━━ Given passage

Problem Statement
We need to write a program that accepts a positive integer value from the user and prints all the possible divisors of that number (excluding the number itself).
For example
Input: 100 Output : 1 2 4 5 10 25 50
Algorithm
The problem statement is quite straightforward and beginner-level. To solve this problem, all we need is a loop and a conditional
if
statement. As the problem statement state that all we need to do is find all the divisors except for the number itself.
So we need a loop from range 1 to half of the number entered by the user. Because a number's all possible divisors can be the number itself and less than half of it.
C Program to find the divisors of a Positive Integer
#include <stdio.h>
int main()
{
int num, i;
//input the number
printf("Enter a positive integer value: ");
scanf("%d",&num);
for(i=1; i<=num/2; i++)
{
if(num%i==0)
{
printf("%d ", i);
}
}
return 0;
}
Output
Enter a positive integer value: 100
1 2 4 5 10 20 25 50
C++ program to find the divisors of a Positive Integer
#include<iostream>
using namespace std;
int main()

━━━━
━━ Record extracts

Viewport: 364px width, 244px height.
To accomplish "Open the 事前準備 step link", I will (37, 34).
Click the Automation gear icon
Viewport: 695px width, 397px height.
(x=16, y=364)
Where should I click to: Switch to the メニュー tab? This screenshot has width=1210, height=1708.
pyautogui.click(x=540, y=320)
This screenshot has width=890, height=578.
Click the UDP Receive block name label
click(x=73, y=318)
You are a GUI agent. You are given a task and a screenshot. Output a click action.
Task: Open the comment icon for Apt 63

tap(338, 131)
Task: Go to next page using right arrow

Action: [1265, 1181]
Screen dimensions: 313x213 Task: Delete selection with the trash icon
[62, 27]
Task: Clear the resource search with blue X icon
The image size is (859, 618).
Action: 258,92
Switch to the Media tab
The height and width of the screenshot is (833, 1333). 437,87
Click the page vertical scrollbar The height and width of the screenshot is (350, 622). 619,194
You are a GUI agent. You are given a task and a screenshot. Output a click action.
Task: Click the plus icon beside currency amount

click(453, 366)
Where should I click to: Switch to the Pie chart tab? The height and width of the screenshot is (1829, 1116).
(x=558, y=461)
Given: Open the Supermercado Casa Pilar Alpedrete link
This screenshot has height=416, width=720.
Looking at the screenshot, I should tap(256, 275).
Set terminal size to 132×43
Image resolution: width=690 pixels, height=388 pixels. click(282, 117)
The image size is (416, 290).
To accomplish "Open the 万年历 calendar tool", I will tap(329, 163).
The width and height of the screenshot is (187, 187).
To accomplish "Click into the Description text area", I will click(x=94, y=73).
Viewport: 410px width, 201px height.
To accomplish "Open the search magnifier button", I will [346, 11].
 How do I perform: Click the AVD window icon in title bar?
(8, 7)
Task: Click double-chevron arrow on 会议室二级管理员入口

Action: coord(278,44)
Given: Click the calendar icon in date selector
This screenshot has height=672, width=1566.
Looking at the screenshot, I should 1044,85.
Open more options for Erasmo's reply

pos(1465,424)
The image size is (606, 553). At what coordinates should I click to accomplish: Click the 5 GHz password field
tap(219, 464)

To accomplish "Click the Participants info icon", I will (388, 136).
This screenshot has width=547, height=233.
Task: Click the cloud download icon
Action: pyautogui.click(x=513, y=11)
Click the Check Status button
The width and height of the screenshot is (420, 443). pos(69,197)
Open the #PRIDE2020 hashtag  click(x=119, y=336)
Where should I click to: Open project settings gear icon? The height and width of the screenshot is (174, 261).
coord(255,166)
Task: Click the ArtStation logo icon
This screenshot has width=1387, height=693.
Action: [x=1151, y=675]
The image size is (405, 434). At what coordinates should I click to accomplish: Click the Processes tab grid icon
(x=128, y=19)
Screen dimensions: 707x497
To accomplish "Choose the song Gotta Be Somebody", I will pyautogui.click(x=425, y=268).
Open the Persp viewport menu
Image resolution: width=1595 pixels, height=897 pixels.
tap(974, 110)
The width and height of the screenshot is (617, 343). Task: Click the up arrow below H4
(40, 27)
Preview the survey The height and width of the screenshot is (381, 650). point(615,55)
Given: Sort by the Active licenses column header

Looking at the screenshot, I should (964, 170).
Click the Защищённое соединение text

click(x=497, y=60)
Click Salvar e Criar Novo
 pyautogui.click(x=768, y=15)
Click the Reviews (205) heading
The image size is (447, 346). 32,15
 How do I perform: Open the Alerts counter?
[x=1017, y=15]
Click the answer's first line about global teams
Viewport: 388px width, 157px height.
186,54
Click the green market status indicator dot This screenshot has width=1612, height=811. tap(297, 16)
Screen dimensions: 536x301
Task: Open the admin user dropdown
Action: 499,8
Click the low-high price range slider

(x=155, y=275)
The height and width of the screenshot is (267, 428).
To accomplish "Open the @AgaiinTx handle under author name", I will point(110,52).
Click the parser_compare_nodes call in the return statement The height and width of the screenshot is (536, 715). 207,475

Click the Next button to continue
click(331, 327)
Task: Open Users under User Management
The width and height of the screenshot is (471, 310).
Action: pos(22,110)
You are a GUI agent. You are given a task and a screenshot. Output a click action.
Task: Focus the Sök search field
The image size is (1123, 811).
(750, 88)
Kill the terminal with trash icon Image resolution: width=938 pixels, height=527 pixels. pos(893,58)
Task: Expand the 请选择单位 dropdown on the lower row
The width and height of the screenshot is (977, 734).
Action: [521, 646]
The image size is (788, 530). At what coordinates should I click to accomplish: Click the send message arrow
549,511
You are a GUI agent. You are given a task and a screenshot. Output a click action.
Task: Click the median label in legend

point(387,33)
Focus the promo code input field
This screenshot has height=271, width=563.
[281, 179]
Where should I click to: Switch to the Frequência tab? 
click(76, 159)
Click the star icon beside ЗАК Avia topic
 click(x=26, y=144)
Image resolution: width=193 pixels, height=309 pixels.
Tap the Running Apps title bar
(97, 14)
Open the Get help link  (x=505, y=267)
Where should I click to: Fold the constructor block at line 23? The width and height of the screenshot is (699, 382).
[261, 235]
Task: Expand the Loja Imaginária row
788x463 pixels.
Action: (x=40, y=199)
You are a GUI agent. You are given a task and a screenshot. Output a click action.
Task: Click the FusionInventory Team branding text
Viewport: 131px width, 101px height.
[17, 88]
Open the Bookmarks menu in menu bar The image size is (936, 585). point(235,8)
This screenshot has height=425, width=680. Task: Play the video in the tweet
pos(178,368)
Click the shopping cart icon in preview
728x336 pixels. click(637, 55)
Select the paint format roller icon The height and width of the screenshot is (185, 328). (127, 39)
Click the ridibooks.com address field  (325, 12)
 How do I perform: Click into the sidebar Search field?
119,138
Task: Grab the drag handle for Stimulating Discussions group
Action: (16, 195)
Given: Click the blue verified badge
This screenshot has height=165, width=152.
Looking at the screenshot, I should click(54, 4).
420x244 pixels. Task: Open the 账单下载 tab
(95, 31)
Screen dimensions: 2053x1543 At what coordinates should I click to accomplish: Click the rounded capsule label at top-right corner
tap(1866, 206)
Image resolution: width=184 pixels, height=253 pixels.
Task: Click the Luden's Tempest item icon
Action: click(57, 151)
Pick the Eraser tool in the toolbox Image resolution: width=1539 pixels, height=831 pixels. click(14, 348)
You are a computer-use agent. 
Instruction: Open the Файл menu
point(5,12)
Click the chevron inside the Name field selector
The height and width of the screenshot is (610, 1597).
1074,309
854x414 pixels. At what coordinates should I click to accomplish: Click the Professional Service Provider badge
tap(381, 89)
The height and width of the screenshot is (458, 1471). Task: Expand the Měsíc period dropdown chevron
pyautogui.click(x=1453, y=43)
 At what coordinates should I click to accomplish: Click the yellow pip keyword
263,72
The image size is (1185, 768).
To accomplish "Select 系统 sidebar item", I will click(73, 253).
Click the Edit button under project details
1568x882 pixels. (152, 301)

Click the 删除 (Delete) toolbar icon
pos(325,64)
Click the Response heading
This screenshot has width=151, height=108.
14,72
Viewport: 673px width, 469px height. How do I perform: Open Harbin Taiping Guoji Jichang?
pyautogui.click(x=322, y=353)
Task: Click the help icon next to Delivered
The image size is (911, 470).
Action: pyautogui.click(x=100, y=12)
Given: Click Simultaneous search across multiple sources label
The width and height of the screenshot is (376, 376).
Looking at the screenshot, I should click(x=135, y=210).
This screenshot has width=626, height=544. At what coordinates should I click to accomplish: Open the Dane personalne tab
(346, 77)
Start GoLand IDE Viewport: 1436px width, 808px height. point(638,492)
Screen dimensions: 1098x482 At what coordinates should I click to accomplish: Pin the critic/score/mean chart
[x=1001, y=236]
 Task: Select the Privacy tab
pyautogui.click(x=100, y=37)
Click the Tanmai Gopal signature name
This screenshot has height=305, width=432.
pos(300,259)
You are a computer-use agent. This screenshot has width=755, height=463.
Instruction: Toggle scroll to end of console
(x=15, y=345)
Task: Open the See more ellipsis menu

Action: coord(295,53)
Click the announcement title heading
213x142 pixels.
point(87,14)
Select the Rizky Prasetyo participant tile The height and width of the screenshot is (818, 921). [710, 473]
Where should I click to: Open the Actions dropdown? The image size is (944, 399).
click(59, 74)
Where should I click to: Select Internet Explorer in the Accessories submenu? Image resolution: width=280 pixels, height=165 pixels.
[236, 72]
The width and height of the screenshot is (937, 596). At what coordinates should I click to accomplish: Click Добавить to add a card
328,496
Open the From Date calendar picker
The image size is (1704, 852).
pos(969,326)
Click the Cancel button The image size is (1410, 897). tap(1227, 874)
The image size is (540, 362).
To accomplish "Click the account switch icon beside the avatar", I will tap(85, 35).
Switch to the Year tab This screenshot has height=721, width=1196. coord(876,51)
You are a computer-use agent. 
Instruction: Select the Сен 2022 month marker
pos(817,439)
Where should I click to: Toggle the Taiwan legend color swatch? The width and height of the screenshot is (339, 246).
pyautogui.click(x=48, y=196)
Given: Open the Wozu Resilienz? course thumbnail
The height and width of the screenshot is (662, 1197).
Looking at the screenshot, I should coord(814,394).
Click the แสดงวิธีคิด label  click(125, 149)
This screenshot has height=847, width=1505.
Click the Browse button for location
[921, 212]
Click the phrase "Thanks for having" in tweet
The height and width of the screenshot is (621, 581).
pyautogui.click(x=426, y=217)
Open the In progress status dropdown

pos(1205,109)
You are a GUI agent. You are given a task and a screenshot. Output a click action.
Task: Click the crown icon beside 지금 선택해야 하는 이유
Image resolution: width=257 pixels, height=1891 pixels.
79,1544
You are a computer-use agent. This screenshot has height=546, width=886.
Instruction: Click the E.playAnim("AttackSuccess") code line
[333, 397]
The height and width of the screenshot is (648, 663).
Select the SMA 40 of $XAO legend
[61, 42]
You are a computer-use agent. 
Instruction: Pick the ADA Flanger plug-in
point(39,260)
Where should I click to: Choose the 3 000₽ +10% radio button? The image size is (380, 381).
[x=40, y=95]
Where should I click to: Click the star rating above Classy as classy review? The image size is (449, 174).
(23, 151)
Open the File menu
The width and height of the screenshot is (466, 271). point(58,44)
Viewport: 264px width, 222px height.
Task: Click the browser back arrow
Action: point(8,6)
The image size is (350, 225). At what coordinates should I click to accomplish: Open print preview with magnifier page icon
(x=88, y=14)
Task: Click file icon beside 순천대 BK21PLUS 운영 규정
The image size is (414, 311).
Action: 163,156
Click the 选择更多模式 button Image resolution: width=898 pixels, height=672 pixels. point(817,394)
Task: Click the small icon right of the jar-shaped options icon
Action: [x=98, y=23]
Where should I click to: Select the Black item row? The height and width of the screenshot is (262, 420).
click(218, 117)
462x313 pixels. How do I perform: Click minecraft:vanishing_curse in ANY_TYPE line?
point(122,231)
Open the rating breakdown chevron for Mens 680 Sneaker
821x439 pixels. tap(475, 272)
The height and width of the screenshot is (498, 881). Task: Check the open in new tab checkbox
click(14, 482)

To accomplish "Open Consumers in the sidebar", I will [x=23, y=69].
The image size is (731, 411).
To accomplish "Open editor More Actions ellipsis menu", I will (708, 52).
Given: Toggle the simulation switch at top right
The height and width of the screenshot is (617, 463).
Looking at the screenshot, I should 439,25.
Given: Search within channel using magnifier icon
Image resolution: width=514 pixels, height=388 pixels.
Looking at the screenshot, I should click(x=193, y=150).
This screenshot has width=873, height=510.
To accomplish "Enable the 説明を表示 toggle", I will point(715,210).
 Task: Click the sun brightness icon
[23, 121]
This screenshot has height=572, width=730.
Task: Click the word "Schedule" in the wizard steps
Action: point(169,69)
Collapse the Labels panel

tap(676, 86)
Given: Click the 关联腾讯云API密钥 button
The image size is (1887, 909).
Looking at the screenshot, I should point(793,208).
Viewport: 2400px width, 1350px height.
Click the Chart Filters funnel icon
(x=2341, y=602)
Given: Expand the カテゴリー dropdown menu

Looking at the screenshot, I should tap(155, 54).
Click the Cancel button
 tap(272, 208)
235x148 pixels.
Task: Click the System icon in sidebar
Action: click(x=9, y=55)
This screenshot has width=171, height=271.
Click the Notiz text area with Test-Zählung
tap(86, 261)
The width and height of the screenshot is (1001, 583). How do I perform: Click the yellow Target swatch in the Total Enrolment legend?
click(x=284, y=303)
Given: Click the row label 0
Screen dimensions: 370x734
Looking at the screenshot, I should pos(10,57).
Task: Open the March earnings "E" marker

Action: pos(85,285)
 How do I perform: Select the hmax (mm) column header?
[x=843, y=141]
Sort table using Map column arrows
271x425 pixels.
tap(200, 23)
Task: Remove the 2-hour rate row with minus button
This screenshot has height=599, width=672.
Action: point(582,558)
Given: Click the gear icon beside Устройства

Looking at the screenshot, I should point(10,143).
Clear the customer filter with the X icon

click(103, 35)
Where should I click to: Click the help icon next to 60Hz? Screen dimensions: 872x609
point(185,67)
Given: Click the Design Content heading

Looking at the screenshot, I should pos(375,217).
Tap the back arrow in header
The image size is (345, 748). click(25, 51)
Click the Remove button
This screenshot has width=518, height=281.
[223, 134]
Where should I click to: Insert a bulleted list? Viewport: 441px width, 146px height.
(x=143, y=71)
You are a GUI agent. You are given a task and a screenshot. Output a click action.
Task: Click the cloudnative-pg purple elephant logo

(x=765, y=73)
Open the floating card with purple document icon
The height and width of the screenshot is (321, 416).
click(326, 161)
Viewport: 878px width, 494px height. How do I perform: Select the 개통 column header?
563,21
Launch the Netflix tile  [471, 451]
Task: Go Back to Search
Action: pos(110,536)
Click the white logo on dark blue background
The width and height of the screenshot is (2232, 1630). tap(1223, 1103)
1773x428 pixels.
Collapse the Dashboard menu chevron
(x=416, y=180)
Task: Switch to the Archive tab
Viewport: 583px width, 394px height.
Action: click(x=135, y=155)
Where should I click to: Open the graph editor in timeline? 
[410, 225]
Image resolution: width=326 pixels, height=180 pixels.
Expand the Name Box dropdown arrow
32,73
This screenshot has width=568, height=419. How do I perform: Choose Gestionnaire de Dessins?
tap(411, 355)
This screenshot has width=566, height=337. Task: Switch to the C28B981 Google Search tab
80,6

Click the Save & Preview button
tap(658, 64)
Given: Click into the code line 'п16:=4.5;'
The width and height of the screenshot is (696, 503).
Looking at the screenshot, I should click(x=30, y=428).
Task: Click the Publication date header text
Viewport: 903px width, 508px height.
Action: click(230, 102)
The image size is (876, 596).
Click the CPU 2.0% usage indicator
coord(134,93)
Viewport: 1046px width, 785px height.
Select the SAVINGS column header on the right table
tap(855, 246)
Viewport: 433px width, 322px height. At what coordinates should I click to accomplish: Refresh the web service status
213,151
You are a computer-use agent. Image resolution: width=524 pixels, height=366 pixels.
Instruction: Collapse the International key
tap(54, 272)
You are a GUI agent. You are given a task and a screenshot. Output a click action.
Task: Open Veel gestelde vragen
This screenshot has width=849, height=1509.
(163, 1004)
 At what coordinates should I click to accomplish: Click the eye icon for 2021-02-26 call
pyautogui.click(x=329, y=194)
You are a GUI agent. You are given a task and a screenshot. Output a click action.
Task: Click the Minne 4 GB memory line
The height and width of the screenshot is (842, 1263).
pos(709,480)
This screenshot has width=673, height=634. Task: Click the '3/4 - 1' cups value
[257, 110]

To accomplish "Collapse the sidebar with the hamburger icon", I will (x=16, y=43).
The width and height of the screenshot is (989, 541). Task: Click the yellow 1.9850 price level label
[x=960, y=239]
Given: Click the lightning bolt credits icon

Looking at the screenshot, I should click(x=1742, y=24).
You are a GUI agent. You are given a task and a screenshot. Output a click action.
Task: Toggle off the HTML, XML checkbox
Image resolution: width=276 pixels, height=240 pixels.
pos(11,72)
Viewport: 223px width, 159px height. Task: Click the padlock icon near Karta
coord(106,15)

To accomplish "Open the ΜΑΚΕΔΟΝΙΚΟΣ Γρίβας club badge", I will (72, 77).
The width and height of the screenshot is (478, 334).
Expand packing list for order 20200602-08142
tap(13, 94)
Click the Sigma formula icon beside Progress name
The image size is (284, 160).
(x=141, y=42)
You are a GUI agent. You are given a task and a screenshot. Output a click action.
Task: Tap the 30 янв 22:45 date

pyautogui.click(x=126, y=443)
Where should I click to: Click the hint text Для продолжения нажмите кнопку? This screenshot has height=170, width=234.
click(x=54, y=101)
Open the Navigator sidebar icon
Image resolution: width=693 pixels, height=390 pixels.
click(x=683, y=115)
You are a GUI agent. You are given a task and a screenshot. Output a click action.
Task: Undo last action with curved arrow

━━━━

Tasks >>
(A) In the divisors page, rewrite the stretch from "So we need a" through "for(i=1; i<=num/2; i++)", changing "input the number" to "read the number".
(B) Translate this sentence from the divisors page into Spanish: "We need to write a program that accepts a positive integer value from the user and prints all the possible divisors of that number (excluding the number itself)."
(C) Proceed with the divisors page, picking up right after its final line.

Responses for each task >>
(A)
So we need a loop from range 1 to half of the number entered by the user. Because a number's all possible divisors can be the number itself and less than half of it.
C Program to find the divisors of a Positive Integer
#include <stdio.h>
int main()
{
int num, i;
//read the number
printf("Enter a positive integer value: ");
scanf("%d",&num);
for(i=1; i<=num/2; i++)

(B) Necesitamos escribir un programa que acepte un valor entero positivo del usuario e imprima todos los divisores posibles de ese número (excluyendo el propio número).

(C)
{
int num;
//input the positive integer
cout<<"Enter a Positive Integer Number: "; cin>>num;
for(int i=1; i<=num/2; i++)
{
if(num%i==0)
{
cout<<i<<" ";
}
}
return 0;
}
Output:
Enter a Positive Integer Number: 100
1 2 4 5 10 20 25 50
Python:
# input number
num = int(input("Enter a Positive Integer Number: "))
for i in range(1, (num//2)+1):
if num%i==0:
print(i, end =" ")
Output:
Enter a Positive Integer Number: 100
1 2 4 5 10 20 25 50
Wrapping Up!
Now let's wrap up this programming tutorial on "Write a program to find the divisors of a positive integer". To find all the divisors of a number
n
we just need to calculate all smaller numbers that can divide the number
n
completely.
If we look closely, all the divisor of a number lies between 1 to half of the number itself, which save time, and we just need to create a loop that would iterate n/2 time.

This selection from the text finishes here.